Debugging OpenACC Codes with Arm DDT

OpenACC is a directive-based programming model that enables offloading code from C, C++, and Fortran to attached accelerators. The OpenACC model uses an architecture and syntax similar to OpenMP which frees the developer from the need to initialize the accelerator or manage data transfer. For GPUs in particular, the model provides a framework that greatly simplifies porting or creating programs to use GPU accelerators.

Even with simplified development models there will always be difficult bugs.  Fortunately, Arm DDT enables developers to debug OpenACC codes with the same ease as CPU only codes.  Some of the tasks you can perform with DDT include stepping though accelerator code, setting breakpoints, and using the multi-dimensional array viewer to inspect data on the device.

This tutorial shows how to modify a simple matrix multiplication function to use a GPU with OpenACC, and how to use Arm DDT to inspect this code.

Matrix multiplication with OpenACC 

The following image illustrates the matrix multiplication with OpenACC pragmas to enable use of the GPU. The pragmas specify how data is transferred to and from the GPU, to define work that can be done in parallel, and the type of parallelism present in kernels.
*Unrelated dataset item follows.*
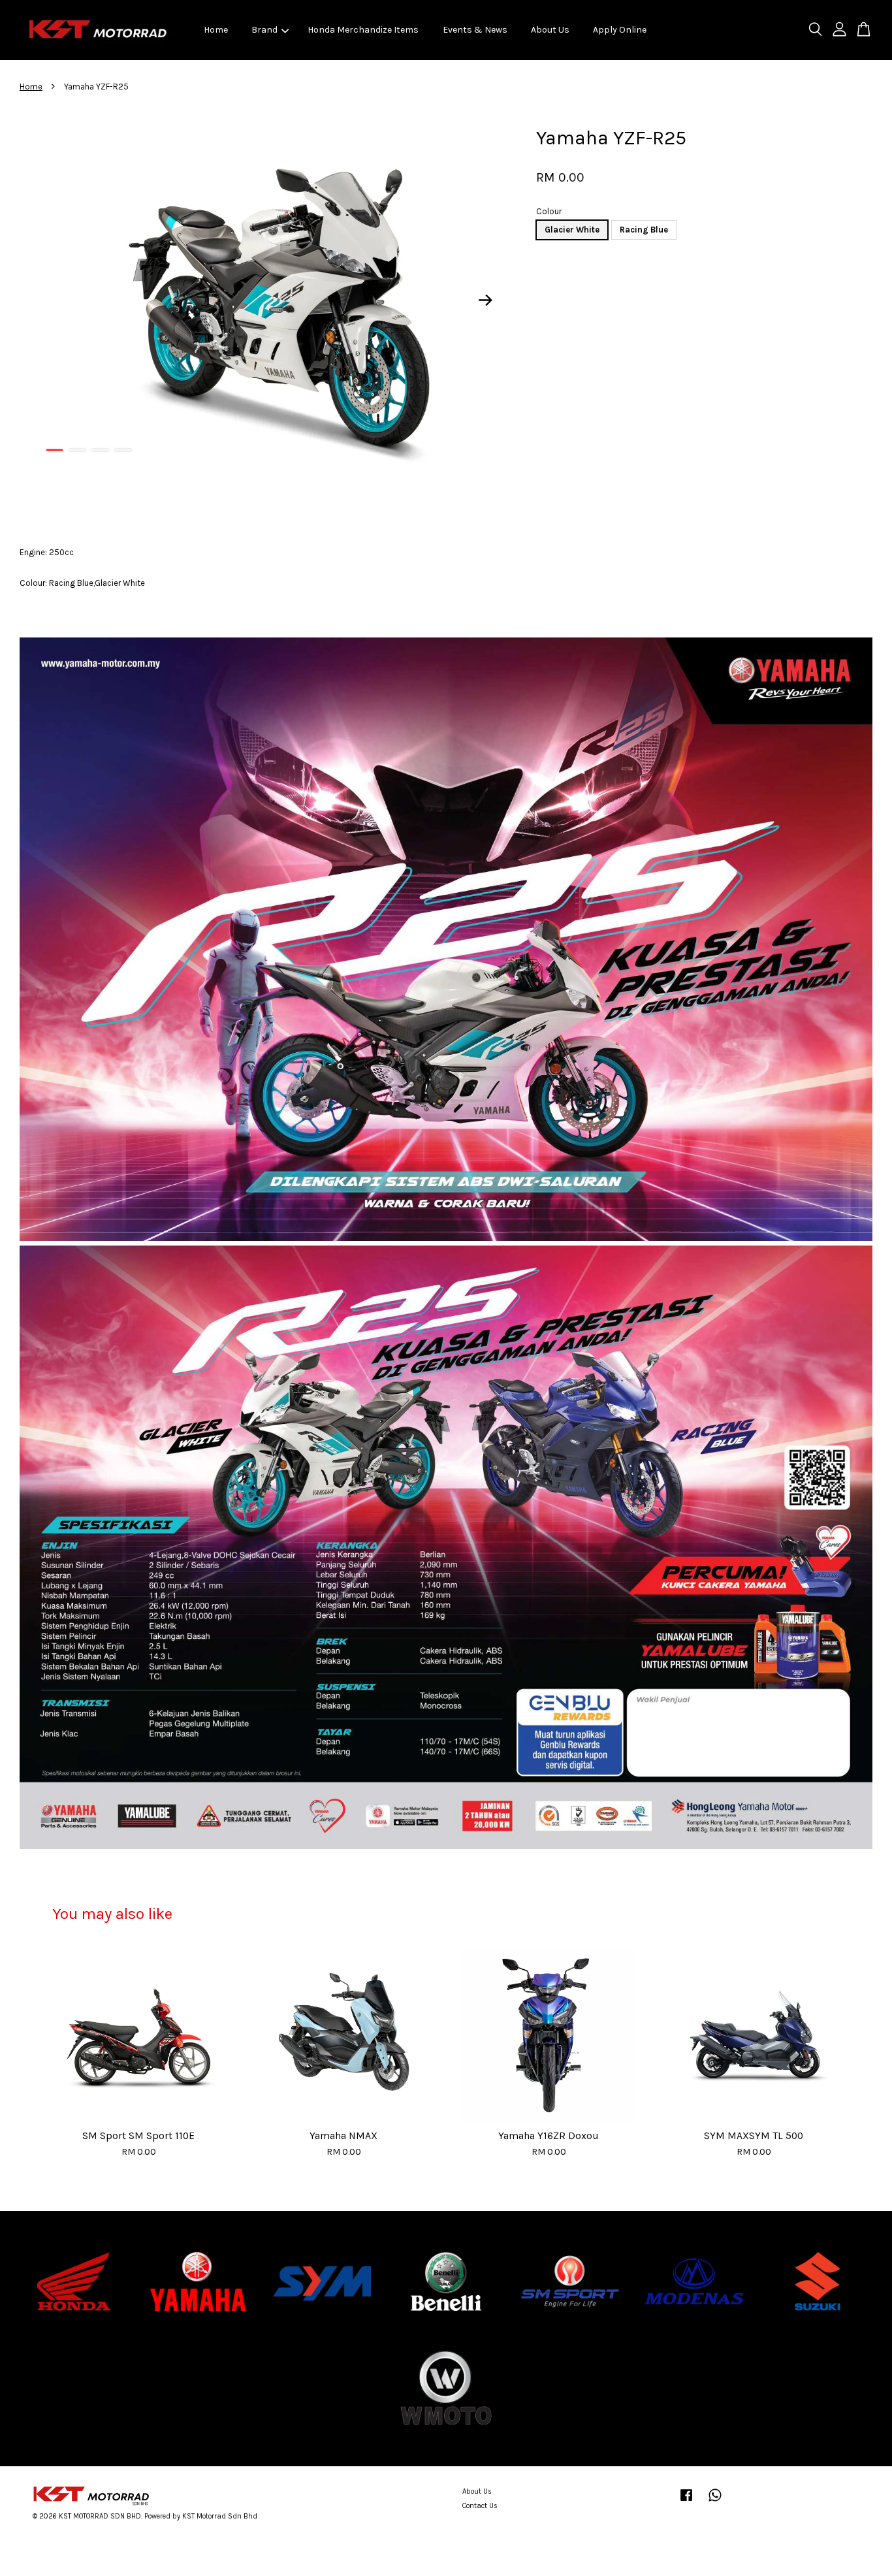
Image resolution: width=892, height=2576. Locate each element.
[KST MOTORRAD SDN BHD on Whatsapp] (715, 2502)
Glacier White (572, 229)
Rewriting this algorithm to native CUDA could potentially require dozens of new lines and require a deep understanding of the GPU architecture.

Modifying a single matrix multiplication function

Programming for the accelerator presents a unique set of opportunities for a new class of bugs to arise:

  • Data must be transferred to and from the device.  OpenACC automates and hides much of this, but problems can still occur.  Use the DDT array viewer to see that data are the same on the host and on the device.
  • Accelerators often have a different memory design, and less memory available. Use the DDT Memory Usage dialog box to spot memory usage issues.
  • Accelerators typically use many more threads than a CPU, and they operate these threads differently. Use the DDT Stacks view to understand thread behavior exactly.
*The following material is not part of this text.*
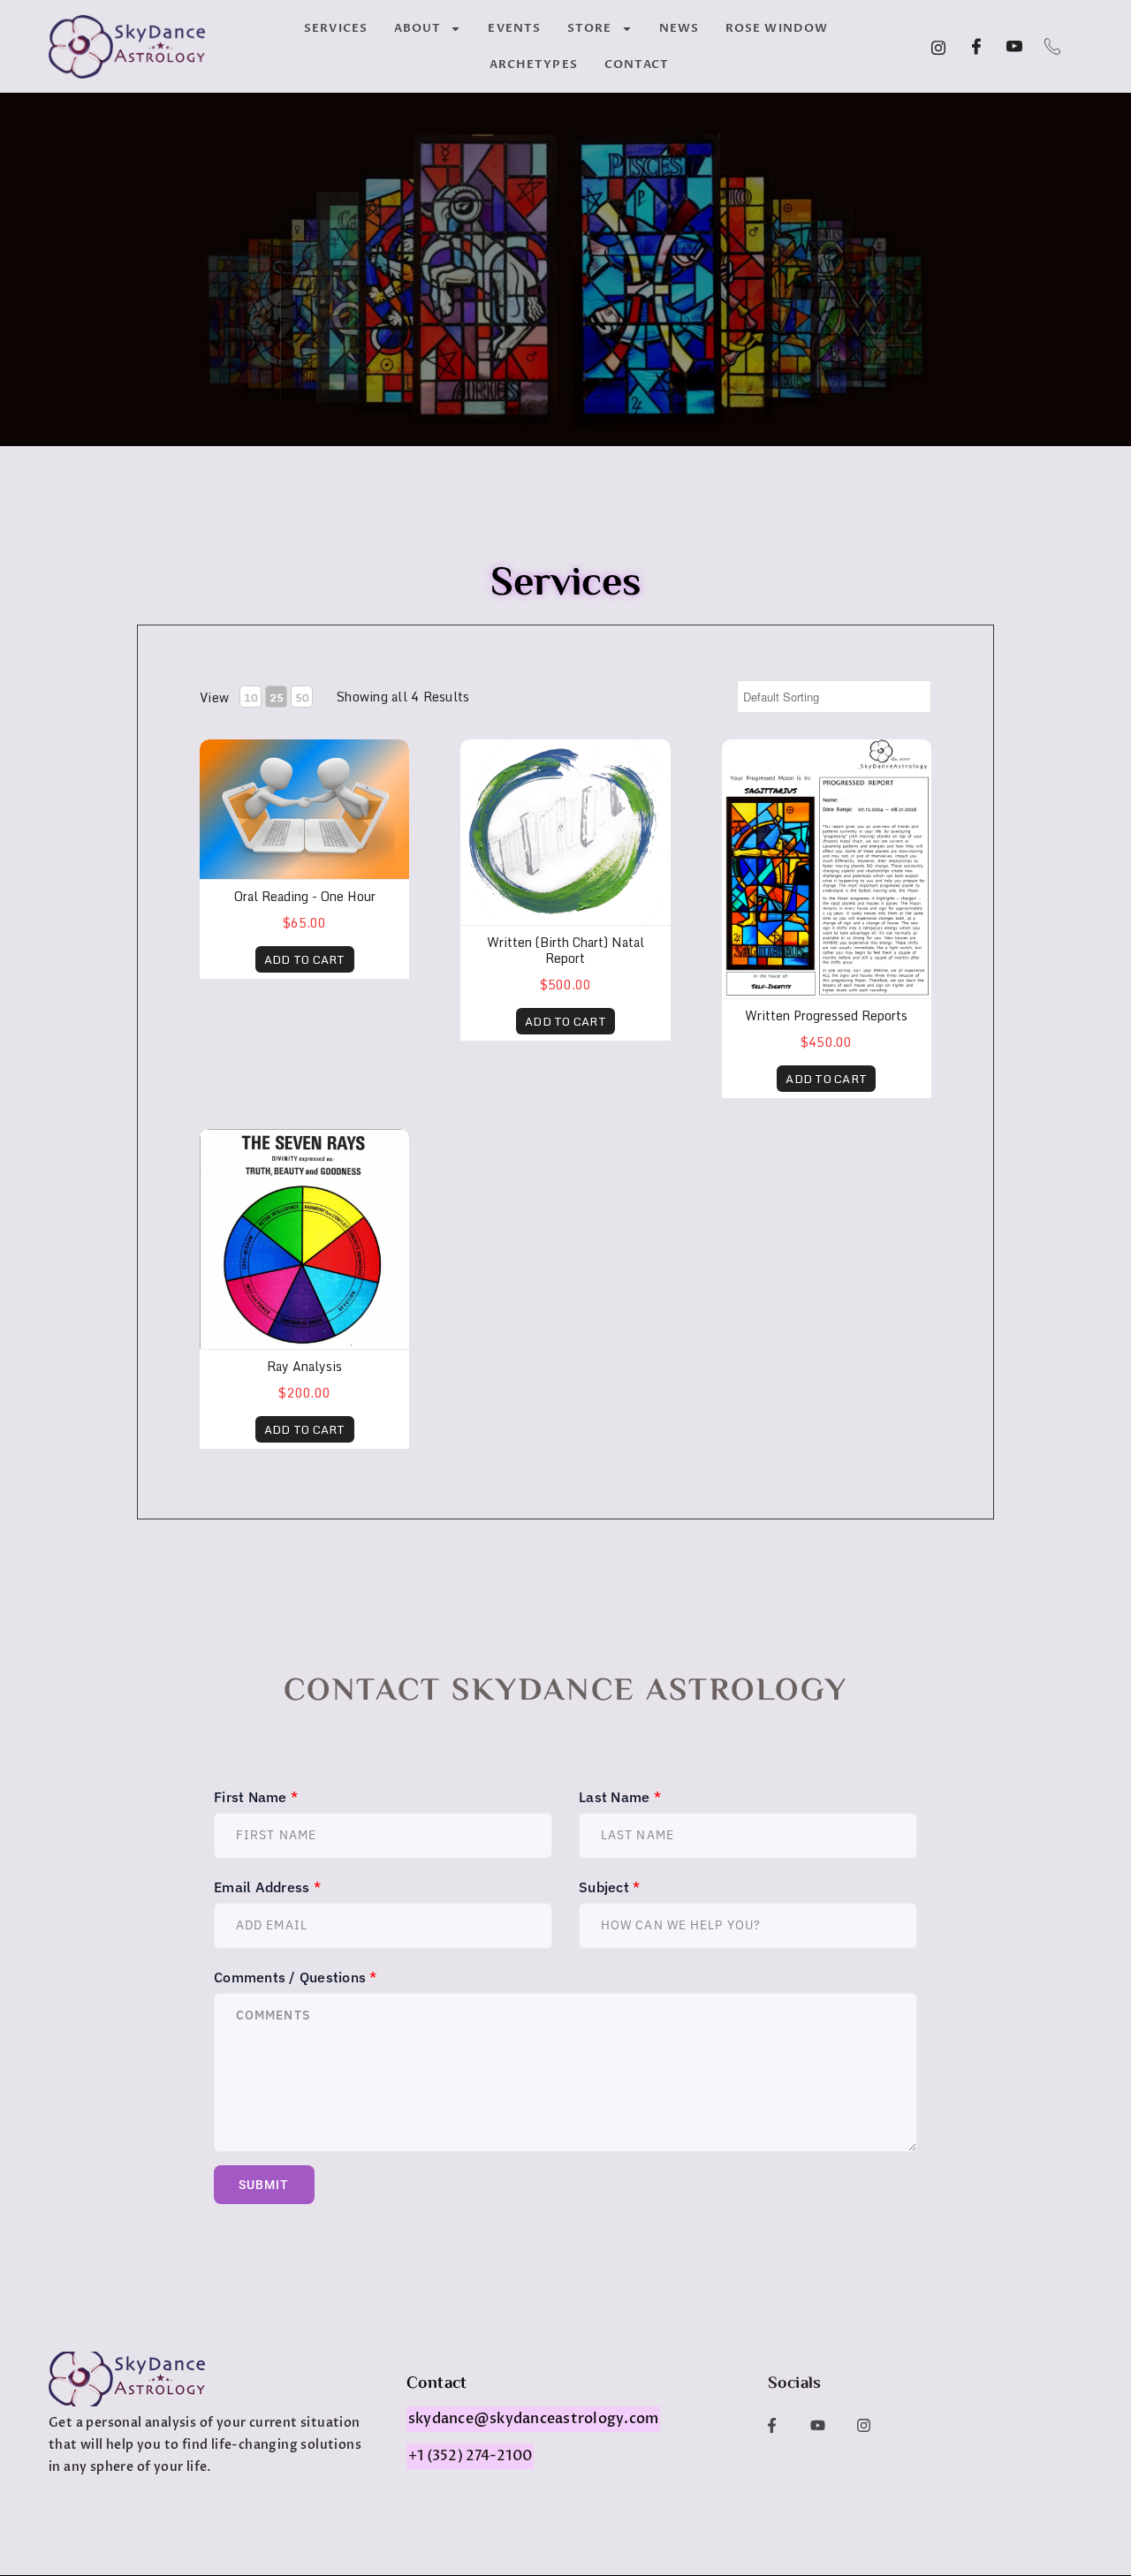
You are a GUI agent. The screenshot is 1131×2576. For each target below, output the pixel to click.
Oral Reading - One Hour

OpenACC program loaded in Arm DDT

In the figure below, a breakpoint was set in the accelerator code and the blue shaded lines show the location of various threads. A look at the Stacks view shows where all of the threads are located in the execution path. At this point, you can also set breakpoints in the same way that you set them on the CPU, and DDT still behaves in the same manner. DDT has added the CUDA Threads widget to the top of the GUI. Modifying the block or thread value changes the specific thread under observation. You can confirm this by looking at the i, j, and k values in the Locals view on the right.
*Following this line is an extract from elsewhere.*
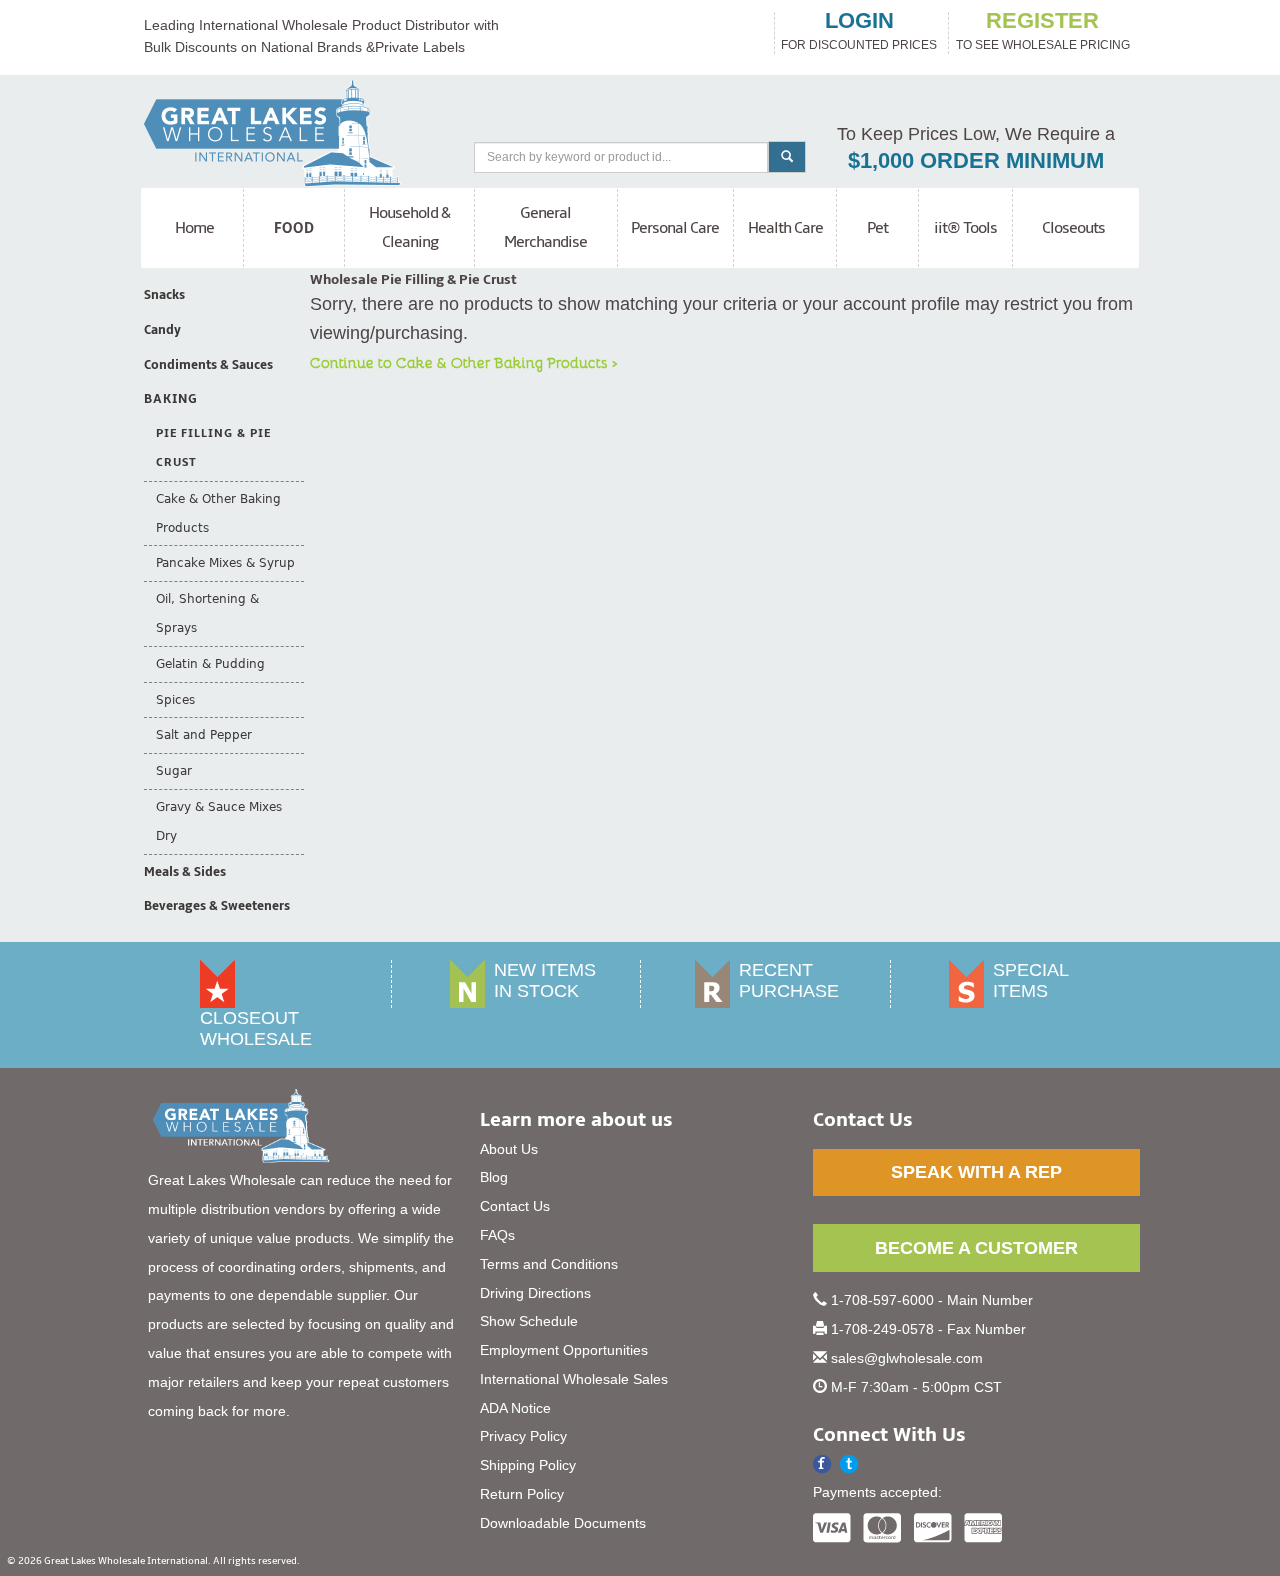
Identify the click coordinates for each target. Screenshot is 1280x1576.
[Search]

OpenAcc code loaded using Arm DDT

Accelerator programming requires transfer of data to and from the device and can be a common source of errors.  With the DDT array viewer, you can inspect data on the host and the GPU to ensure that data movement is performed correctly.

DDT Array Viewer

With OpenACC and Arm DDT, scientists and engineers have a powerful tool set to take advantage of accelerators.  Porting time is reduced, code complexity is minimized, and debugging is greatly simplified.